Akeel Lynch

No. 22
- Position: Running back

Personal information
- Born: May 14, 1994 (age 32) Toronto, Ontario
- Listed height: 6 ft 0 in (1.83 m)
- Listed weight: 215 lb (98 kg)

Career information
- High school: Athol Springs (NY) St. Francis
- College: Nevada
- NFL draft: 2017: undrafted

Awards and highlights
- New York Gatorade Player of the Year (2011); Big Ten All-Academic Team (2013);

= Akeel Lynch =

American football player (born 1994)

Akeel Joh-Vonnie Lynch (born May 14, 1994) is a retired American football running back who last played for the Nevada Wolf Pack football team. He grew up in Toronto, Ontario, Canada with divorced parents, but at age seven, his father was murdered. Later, he moved to New York, where he played high school football and eventually accepted a scholarship offer to play football at Penn State. After redshirting his freshman year, he emerged as a reserve player the next season, and by his sophomore year of eligibility, he had emerged as Penn State's top running back.

==Early life==
Lynch grew up in Toronto, where, early in his life, his divorced Jamaican parents – Dona McKoy and Howard Lynch – shared joint custody of him. However, when Akeel Lynch was seven years old, Howard was murdered, which sent Akeel into mental health problems. In Toronto, Lynch attended St. Michael's College School, but when he realized he had the talent to play college football, he also realized the necessity of playing in America, and at age 16, he moved to Athol Springs, New York to attend St. Francis High School. Cognizant of his family's uncertain financial situation and that he might not be able to attend college without a scholarship, he understood the necessity in working hard to learn American football, and its juxtaposition to Canadian football. Eventually, he became "comfortable with his surroundings", and began to flourish in high school football, winning the New York Gatorade Player of the Year award. He received several scholarship offers, and settled on playing at Penn State after they hired Bill O'Brien.

==College career==
===Penn State===
Turning down offers from Boston College and Iowa, Lynch accepted a scholarship offer to attend Penn State under the newly installed Bill O'Brien regime, which succeeded the Joe Paterno era after the Jerry Sandusky child sex abuse scandal. He redshirted his first season, and participated on the scout team while bulking up from 205 to 215 lb. The next season, "he was stellar in spring practice, showing size, speed and scoring ability in the team's spring Blue-White game." Consequently, he earned some playing time early in the season, and in Penn State's game against Eastern Michigan, he rushed for 108 yards, while the next week against Kent State, he compiled 123 rushing yards. Overall, Lynch rushed for 358 yards on 60 carries with one touchdown during his redshirt freshman season.

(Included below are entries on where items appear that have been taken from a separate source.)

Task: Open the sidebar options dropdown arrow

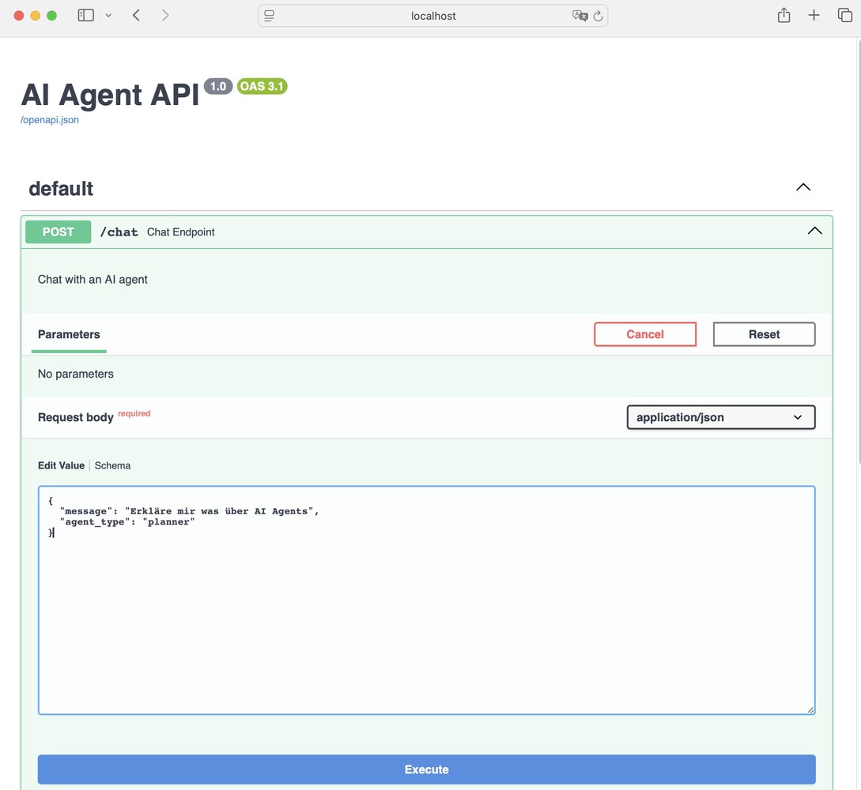Action: point(108,16)
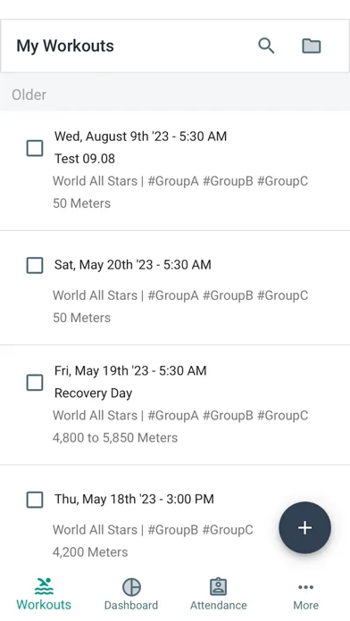
Task: Open the More three-dots icon
Action: pyautogui.click(x=305, y=587)
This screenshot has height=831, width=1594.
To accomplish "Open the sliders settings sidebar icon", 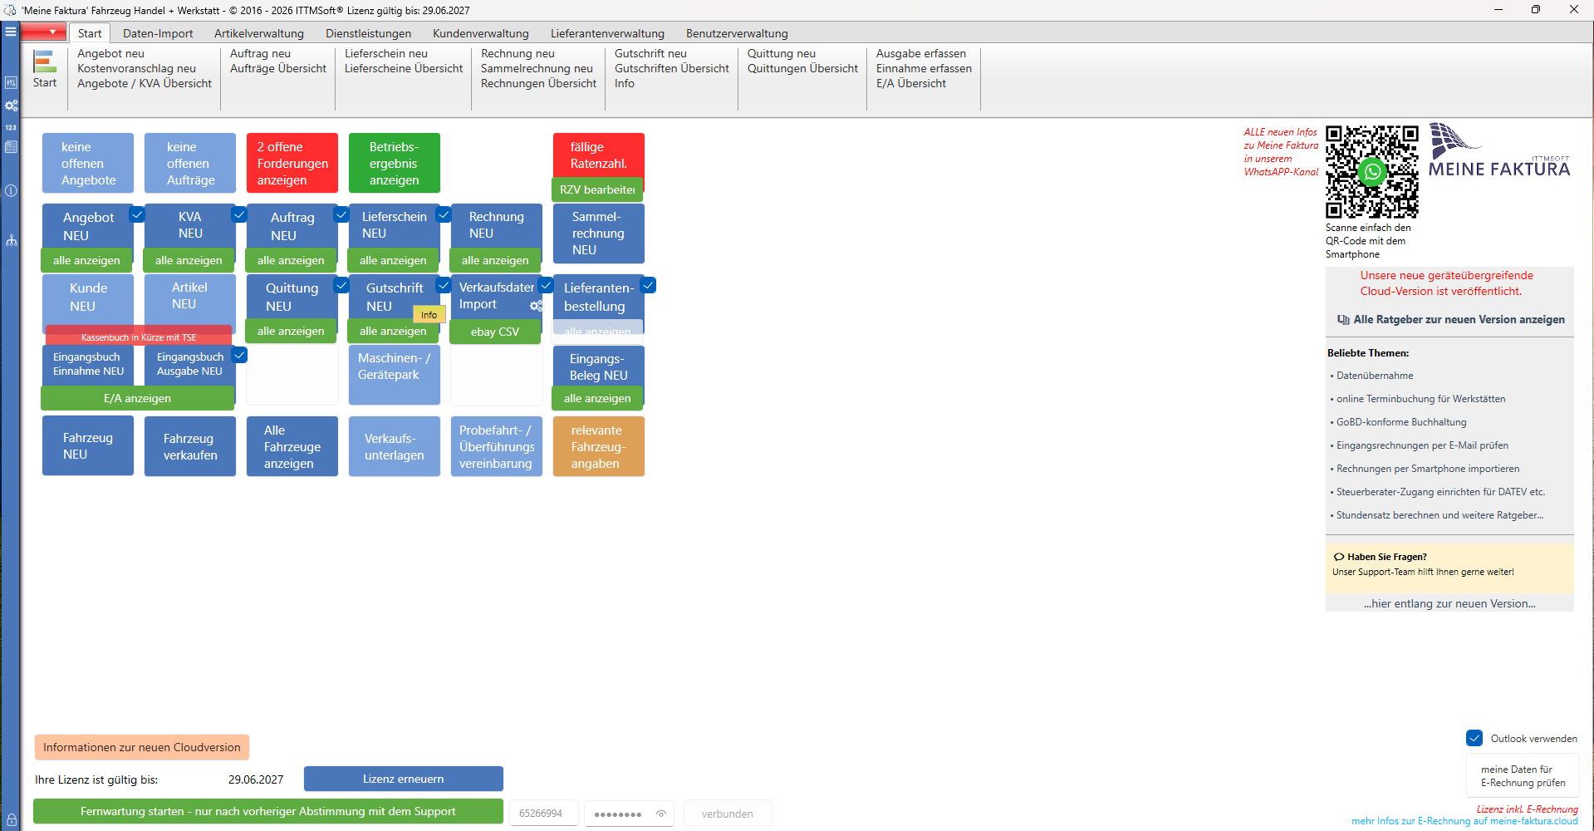I will [x=11, y=82].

Similar to his freshman season, Lynch opened his sophomore year in 2014 stuck behind Bill Belton and Zach Zwinak on Penn State's depth chart at running back. With four new offensive linemen and a general lack of offensive continuity due in part to a new coordinator, Penn State's rushing attack struggled for much of the 2014 season. However, Lynch found success taking direct snaps in the wildcat formation, and ultimately emerged as the team's best running back, but still did not start for most of the season. Patiently awaiting "his time to shine", he contributed on special teams, but by the 2014 Pinstripe Bowl, he had emerged as the team's "top" running back, as evidenced by back-to-back games in which he rushed for at least 130 yards against Temple and Illinois towards the end of the season.

===Nevada===
Lynch received his degree from Penn State, and elected to play his 5th year for eligibility with the Nevada Wolf Pack football team as a graduate transfer.

On October 17, 2016 Lynch announced his retirement from football after having suffered multiple concussions; at the time of his announcement, Lynch was a top prospect for the 2017 CFL draft.